For the meatballs:
- 2 tablespoons butter
- 1 cup panko or homemade coarse breadcrumbs or whole wheat panko or whole wheat breadcrumbs
- 1 teaspoon celery salt
- 1 1/2 teaspoons Bell’s poultry seasoning (half a scant palmful)
- Black pepper
- 2 tablespoons parsley, finely chopped
- 1/3-1/2 cup cloudy apple cider
- A drizzle of olive or canola oil
- 6 slices thick-cut, uncured good-quality applewood or other smoky bacon, finely diced
- 1 Braeburn, Honeycrisp or Jonagold apple, peeled and finely diced
- 2-3 small ribs celery from the heart with leafy tops, finely chopped
- 1 small yellow onion, finely chopped
- 2 tablespoons fresh thyme, finely chopped
- 1 round tablespoon dark brown sugar
- 2 tablespoons cider vinegar
- 1/4 cup turkey or chicken stock
- 2 pounds ground turkey, dark and white meat mix
- 2 egg yolks
For the gravy:
- 4 tablespoons butter
- 1 teaspoon coarse black pepper
- 3 round tablespoons flour
- 2 1/2 cups turkey stock or chicken stock
- 2 tablespoons Worcestershire sauce
- 3 tablespoons maple syrup
- 2 tablespoons grainy Dijon mustard
For the meatballs, melt 2 tablespoons butter in a small skillet over medium heat. Add the breadcrumbs, then season with celery salt, poultry seasoning and pepper; toast to golden. Remove from the heat and cool.
Toss the toasted breadcrumbs with parsley and moisten them with apple cider. Set aside.
Heat a skillet over medium-high heat with a drizzle of oil. Add the bacon and cook to crisp. Remove and add the apples, celery, onion, thyme, salt and pepper. Sauté until tender in the bacon drippings, 3-4 minutes; sprinkle with the brown sugar, then add the vinegar and stock and let the liquid evaporate. Remove from the heat and cool completely.
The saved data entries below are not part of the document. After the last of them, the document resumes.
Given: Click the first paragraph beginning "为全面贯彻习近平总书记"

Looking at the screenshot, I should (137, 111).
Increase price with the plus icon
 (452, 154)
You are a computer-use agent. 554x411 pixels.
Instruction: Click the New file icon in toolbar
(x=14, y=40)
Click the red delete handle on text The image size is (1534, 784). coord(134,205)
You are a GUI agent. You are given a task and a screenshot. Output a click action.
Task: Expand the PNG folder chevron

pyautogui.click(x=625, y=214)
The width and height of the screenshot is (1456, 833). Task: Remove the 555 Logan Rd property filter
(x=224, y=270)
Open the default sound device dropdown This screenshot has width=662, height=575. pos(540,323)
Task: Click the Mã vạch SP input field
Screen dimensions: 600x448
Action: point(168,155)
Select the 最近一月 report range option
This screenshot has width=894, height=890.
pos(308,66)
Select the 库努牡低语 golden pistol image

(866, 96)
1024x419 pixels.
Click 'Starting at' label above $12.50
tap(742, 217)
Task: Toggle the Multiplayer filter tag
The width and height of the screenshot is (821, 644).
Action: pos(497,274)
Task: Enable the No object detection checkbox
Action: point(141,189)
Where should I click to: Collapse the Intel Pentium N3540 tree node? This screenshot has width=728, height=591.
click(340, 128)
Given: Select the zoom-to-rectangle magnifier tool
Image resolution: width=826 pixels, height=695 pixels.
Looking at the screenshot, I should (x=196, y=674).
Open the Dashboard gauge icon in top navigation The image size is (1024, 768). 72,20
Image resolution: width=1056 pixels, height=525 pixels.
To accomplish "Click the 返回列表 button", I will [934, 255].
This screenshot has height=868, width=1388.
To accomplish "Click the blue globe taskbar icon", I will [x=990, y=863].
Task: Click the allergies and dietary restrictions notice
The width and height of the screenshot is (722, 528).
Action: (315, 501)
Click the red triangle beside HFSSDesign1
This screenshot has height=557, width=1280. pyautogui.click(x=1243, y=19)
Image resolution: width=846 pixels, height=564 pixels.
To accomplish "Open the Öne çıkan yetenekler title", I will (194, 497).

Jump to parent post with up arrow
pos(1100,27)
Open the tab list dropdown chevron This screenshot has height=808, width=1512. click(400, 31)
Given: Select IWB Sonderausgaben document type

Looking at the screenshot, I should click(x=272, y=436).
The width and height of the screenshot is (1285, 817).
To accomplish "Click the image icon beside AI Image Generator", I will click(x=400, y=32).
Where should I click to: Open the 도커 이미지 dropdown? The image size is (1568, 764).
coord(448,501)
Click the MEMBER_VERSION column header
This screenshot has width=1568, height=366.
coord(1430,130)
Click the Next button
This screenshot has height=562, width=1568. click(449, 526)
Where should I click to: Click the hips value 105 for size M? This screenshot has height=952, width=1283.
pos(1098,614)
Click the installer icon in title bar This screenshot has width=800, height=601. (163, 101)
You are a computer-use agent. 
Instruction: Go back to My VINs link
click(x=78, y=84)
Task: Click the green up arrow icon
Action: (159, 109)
Pre-heat the oven to 375°F.
In a mixing bowl, season the ground turkey with salt and pepper and add the breadcrumbs, cooled apple mixture and egg yolks; mix to combine. Roll into 2-inch balls and arrange on a parchment-lined, rimmed baking sheet. Bake until golden and a little crispy, 20-25 minutes.
For the gravy, melt the butter in medium size saucepot over medium heat. Add the pepper, stir for 30 seconds, then whisk in the flour and let the mixture come to a bubble. Whisk in the stock and thicken; add the Worcestershire and maple syrup. Remove from the heat and whisk in the mustard; season with salt, to taste.
Serve the meatballs with toothpicks and a warm bowl of gravy for dipping.